Progress in electrical property measurements of micro-nano materials for smart wearable sensors

Abstract

Advancing electrical measurement methods for the interior key micro-nano materials can promote the overall performance and parameter optimization of smart wearable sensors. In order to systematically illustrate different electrical measurement methods and principles, electrical property measurements of micro-nano materials for smart wearable sensors can be summarized comprehensively from the perspective of integrated smart wearable sensor and all-in-one smart wearable sensor. Three key indexes including cyclic stability, sensitivity and volt-ampere characteristic are employed to carry out the detailed summary analysis. Firstly, the cyclic stability measurements of smart wearable sensor materials are reviewed based on the sensing ranges and cyclic stretching times. The effects of preparation methods and materials on cyclic stability have been proved. The bending voltage measurement, long-distance resistance measurement and constant velocity resistance measurement possess the low strain, large measuring range and good stability, respectively. Secondly, the sensitivity measurements of smart wearable sensor materials are reviewed. The characteristics of measurement methods are compared from different material processing effects and material structures.
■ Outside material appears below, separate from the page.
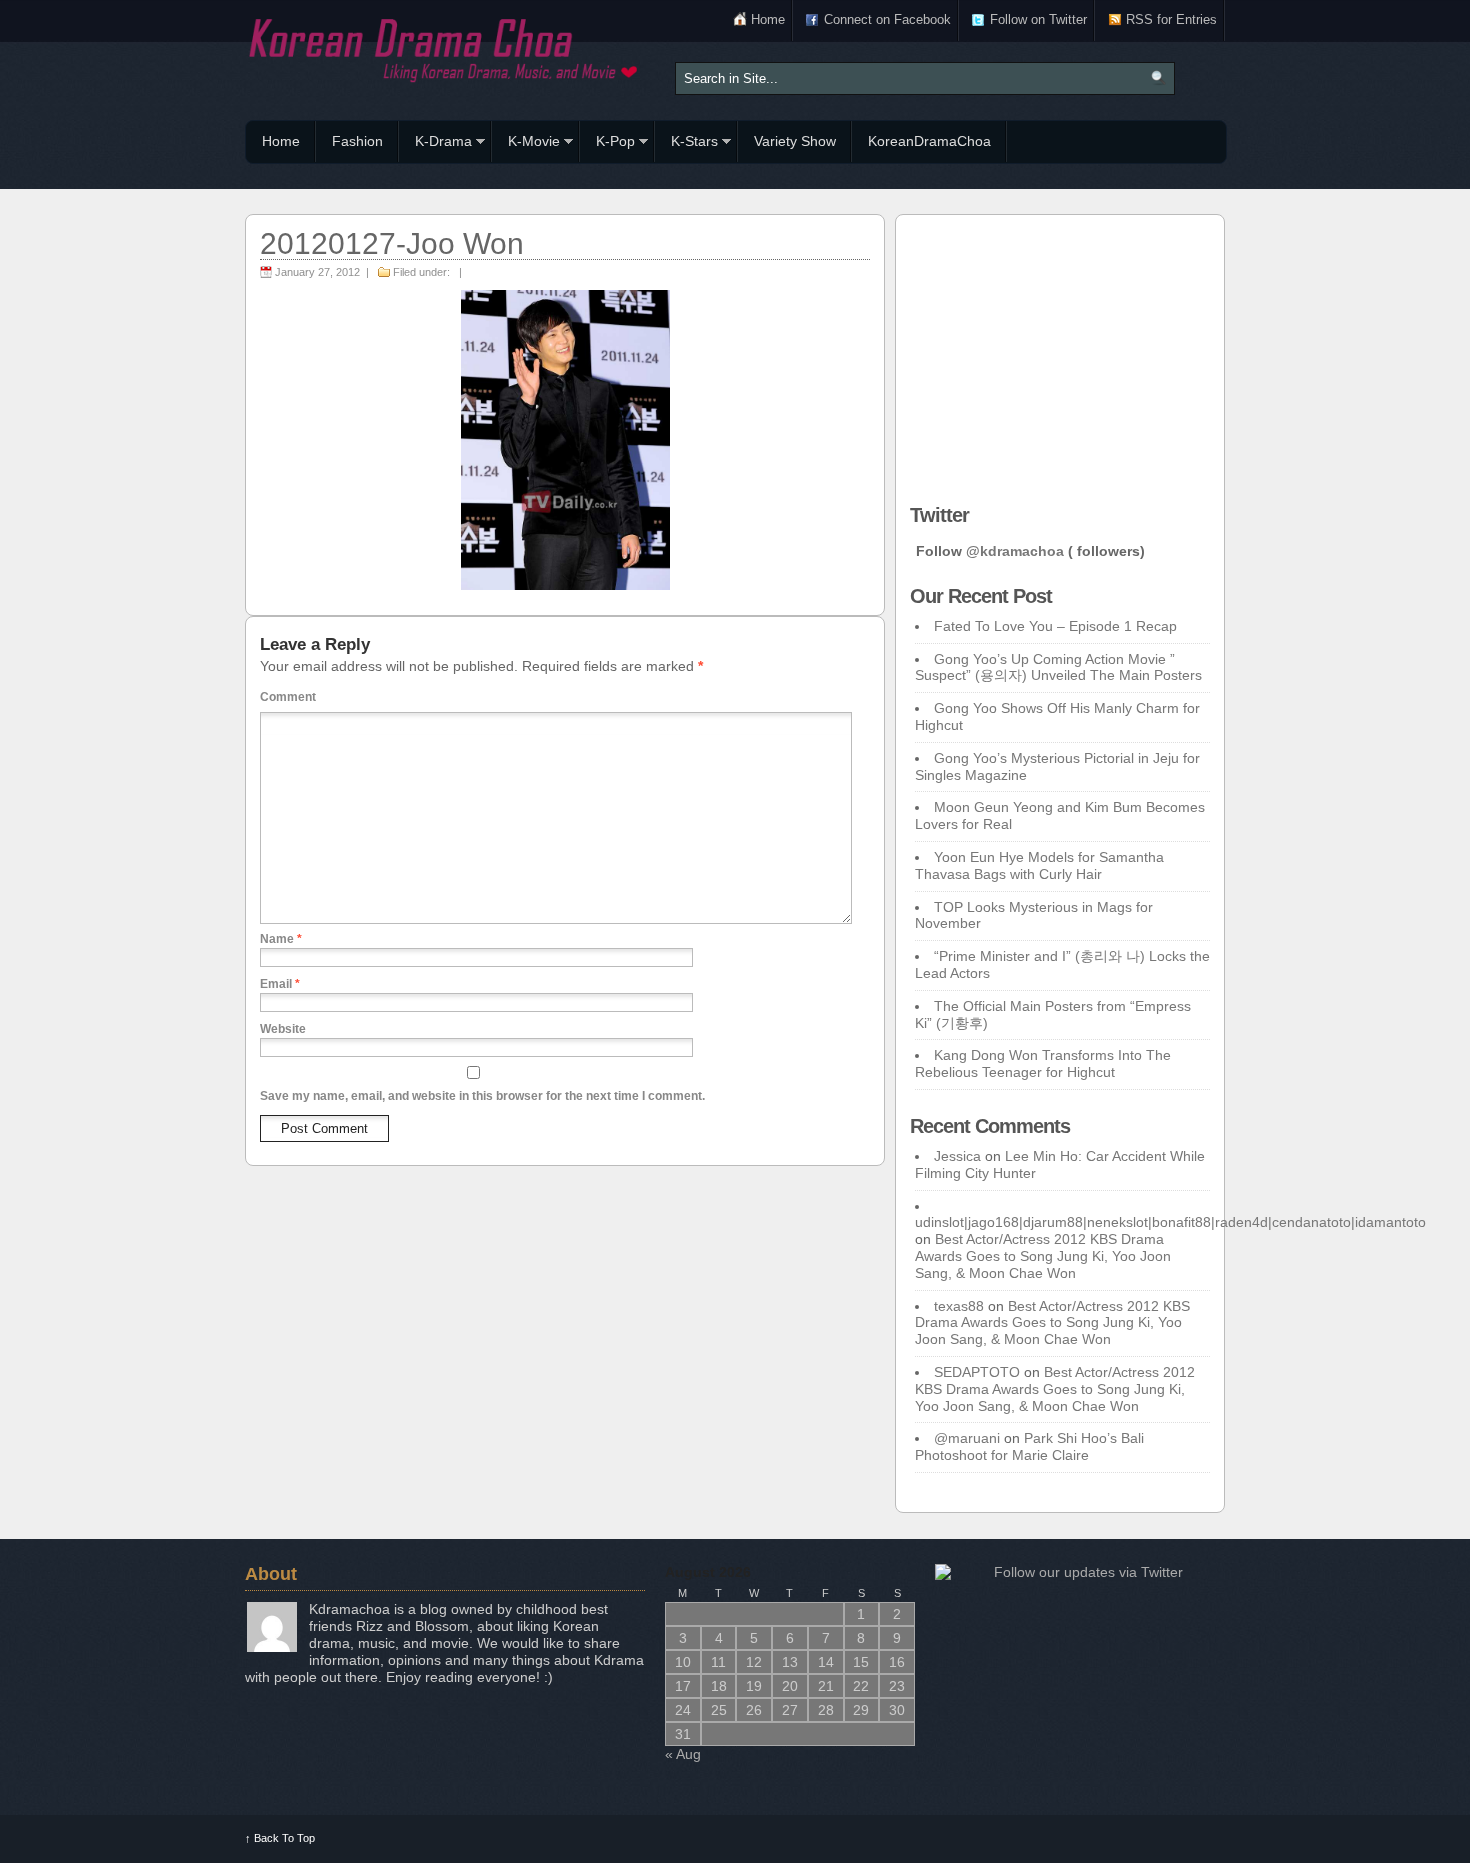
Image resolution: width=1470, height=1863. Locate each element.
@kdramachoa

The constant velocity material measurement has a high accuracy effect, but the high strain measurement possesses a wide monitoring range. Furthermore, volt-ampere characteristic measurements of materials have been summarized to demonstrate that the linear mass measurement and high range strain measurement possess the high-precision results. Finally, the conclusion and development prospects of smart wearable sensor are discussed, and the further research directions of measurement technology are proposed in future.